Other toy companies trade on a wide range of multiples. Spin Master, a larger, listed Canadian competitor with a UK presence, currently trades on a multiple of 18 following a 50% drawdown this year.
CCT is a voracious repurchaser of shares, especially during periods of drawdowns. If the share price remains depressed it will undoubtedly step up repurchases, especially once there is clarity on tariffs (20% of its sales are to the US from China but it forecasts remaining profitable this year). This will be even more pronounced if it sells the Infinity House property it is currently marketing. With cash of £26m and at the current share price it could spend £16m retiring 1/3 of its shares.
I estimate CCT’s tangible asset value to be around £37m with property stated at fair value and applying a slight haircut to inventory and receivables in a liquidation scenario.

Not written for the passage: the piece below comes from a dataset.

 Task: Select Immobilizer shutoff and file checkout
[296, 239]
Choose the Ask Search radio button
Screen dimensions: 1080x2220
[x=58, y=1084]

I believe with their conservative balance sheet and history of positive cash flow, flexible cost base (all production outsourced) and Management’s experience of dealing with the vicissitudes of this industry, a distress scenario is unlikely. Let’s say I am wrong about that: if the business is intact but needs to raise equity to recapitalise, then I believe with the current margin of safety in the share price I am unlikely to make a loss. And in extremis in a liquidation scenario I expect to recover 75p in the pound, and with key management all holding significant stakes, I believe they would also want to protect value in such a scenario.
On balance, I believe the shares offer upside of 2x with a low probability of loss of capital, which are very good odds.
[1] Capital employed is calculated as net working capital plus PPE. The latter includes the book value of the surplus property, Infinity House, of around £7.5m which I have removed. The book value of CCT’s main Oldham distribution center is around £2.5m. I have adjusted this upward to £6m to reflect my estimate of replacement cost.

Very good analysis of CCT, clearly an interesting investment idea, thank you.
Just to add to it: In their latest report (May 2025), they referred to the negative impact of US tariffs, not only on US business but on their overall business. They reduced the interim dividend from 8p to 3p and did not renew their share buybacks.
The share price did not react much to this news, so I would prefer to hold back any investment in CCT until the new tariff regime becomes clearer.